Бауман долго вглядывался в полумрак и долго прислушивался. Потом он повернулся лицом к стене и костяшкою указательного пальца правой руки четыре раза коснулся стены. Это ничего не обозначало. Это был только вызов к разговору. Потом он прильнул ухом к определенному месту стены, и в ухо к нему вползли ощущение холода и четыре ответных стука. Кузнецов принял вызов. Тогда Бауман уселся поудобнее и начал выстукивать быстро и нервно, забывая об интервалах. Он выстукивал так же, как говорил — горячо и быстро, волнуясь и заскакивая. И это было истинное мучение — перестукиваться с ним. Стоило на секунду отвлечься, чтобы почесать себе спину или переменить положение, и уже ничего нельзя было понять. Он не говорил, а несся, и точно так же стучал.

— Плеханов сам сидит между двумя стульями, — выстукивал Бауман, — и события застали Плеханова столь же мало подготовленным, как и его верноподданных единомышленников, работавших здесь на месте…

Это было сорок третье, по точному счету, продолжение спора, в который они вступили ровно два месяца назад, когда впервые познакомились путем перестукивания — сорок третья полемическая схватка через бетонную стену. И до конца спора было еще так же далеко, как и в самом начале, когда они в первый раз обменялись взглядами и убедились, что принадлежать к двум враждующим фракциям. Да и, по правде сказать, ни одному из них не хотелось, чтобы спор окончился. Он придавал известный смысл нелепому пребыванию в каменной клетке, он наполнял жизнь, опустошенную регламентом и отсутствием деятельности. Они жили днем для того, чтобы спорить ночью, и спорили ночью для того, чтобы было чем жить днем.

Днем каждый в своей камере готовился к ночному диспуту. Бауман ставил себя на место своего противника и сам себе делал ряд возражений. Это продолжалось до обеда. После обеда он становился самим собой и готовил контр-возражения. Эти упражнения делали его неуязвимым, и самый, казалось бы, неожиданный, самый саркастический выпад противника он парировал немедленно, не задумываясь. Это смущало Кузнецова, и каждый раз, когда еще с утра заготовленная им полемическая стрела возвращалась к нему обратно, он сердился и на четверть часа прекращал перестукивание. В эти минуты он старался представить себе, каков из себя Бауман. И Бауман казался ему высоким, стройным, с откинутыми назад черными волосами, как тот молодой меньшевик, который три года назад приезжал из Швейцарии. Между тем, Бауман был худ, как скелет, и на голове у него было очень мало волос.

После одиннадцатого разговора между ними произошла страшная ссора. Бауман позволил себе совершенно невозможную выходку: назвал большевиков стадом, покорно плетущимся вслед за ослепшим бараном. Кузнецов вспыхнул от такой обиды и простучал: «благодарите стену: она спасает вас от пощечины». Бауман ответил, что с кретинами он не перестукивается. И разговоры через стену прекратились ровно на две недели. В первые дни после ссоры оба были нервно настроеньи, и у обоих были стычки с начальством.

У Баумана дело чуть было не дошло до голодовки.

Ровно через две недели Бауман четыре раза коснулся стены и Кузнецов ответил.

— Хотите пива? — простучал Бауман.

Кузнецов побледнел. Он решил, что Бауман сошел с ума.

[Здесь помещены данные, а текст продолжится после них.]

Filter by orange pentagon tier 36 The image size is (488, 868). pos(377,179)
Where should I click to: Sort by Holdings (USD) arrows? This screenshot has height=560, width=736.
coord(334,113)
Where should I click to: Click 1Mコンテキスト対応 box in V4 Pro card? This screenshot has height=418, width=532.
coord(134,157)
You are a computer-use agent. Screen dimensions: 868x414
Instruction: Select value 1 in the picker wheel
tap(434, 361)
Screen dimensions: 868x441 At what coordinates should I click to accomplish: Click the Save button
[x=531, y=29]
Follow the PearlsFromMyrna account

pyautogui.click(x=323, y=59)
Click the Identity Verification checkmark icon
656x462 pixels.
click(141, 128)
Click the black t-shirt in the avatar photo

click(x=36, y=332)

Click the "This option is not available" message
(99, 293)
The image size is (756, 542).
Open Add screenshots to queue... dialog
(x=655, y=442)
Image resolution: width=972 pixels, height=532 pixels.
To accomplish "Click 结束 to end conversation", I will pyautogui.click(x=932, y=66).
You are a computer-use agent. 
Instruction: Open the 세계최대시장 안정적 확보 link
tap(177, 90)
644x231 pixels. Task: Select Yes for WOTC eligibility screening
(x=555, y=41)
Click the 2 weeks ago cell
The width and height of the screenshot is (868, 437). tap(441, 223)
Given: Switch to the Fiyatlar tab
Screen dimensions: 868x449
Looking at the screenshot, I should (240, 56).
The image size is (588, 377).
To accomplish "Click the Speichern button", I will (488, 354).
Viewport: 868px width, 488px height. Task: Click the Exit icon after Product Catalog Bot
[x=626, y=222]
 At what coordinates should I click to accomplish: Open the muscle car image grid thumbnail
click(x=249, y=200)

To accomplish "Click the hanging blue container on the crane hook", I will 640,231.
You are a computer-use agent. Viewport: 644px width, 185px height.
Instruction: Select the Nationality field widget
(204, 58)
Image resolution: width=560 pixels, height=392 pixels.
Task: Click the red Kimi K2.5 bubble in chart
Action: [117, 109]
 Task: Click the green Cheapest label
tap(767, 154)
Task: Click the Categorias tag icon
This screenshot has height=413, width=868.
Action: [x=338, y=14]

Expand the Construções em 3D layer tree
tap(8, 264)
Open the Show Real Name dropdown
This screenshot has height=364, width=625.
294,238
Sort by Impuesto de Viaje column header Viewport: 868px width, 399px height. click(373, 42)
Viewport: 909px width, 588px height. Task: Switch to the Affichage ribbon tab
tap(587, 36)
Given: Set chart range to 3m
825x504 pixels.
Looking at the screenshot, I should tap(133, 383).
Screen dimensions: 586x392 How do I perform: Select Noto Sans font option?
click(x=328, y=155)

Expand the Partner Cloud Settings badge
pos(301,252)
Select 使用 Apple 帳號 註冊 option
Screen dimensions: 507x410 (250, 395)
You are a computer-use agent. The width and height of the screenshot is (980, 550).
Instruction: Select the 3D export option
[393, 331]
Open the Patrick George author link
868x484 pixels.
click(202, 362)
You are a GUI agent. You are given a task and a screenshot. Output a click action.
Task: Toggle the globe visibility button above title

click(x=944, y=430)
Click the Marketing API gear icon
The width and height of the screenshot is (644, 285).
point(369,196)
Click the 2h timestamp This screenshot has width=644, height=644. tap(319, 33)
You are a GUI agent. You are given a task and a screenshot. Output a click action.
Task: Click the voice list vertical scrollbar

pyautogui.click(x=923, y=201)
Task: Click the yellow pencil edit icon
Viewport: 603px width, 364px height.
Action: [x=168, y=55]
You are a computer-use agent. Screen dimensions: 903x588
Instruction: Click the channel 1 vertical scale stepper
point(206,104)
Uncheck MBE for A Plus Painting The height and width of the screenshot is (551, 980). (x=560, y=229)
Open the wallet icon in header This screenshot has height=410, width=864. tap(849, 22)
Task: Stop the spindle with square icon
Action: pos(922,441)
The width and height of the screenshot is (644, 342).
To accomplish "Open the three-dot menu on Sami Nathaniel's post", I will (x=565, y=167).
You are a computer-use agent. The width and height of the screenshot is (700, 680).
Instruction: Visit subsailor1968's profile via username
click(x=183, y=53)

— Хотите пива? — повторил Бауман.

— Давайте, — ответил Кузнецов, вспомнив, что сумасшедшим следует поддакивать.

— Мне только что приснилась целая бочка пива, — простучал Бауман и, чтобы шутка стала совершенно ясной, простучал:

— Ха-ха-ха.

Добрые отношения восстановились, и спор возгорелся с новой силой. А когда не в мочь становилось спорить, они шутили.

— Хотите индейки с трюфелями? — выстукивал Кузнецов.

— Хочу, — отвечал Бауман. — А вы хотите шампанского?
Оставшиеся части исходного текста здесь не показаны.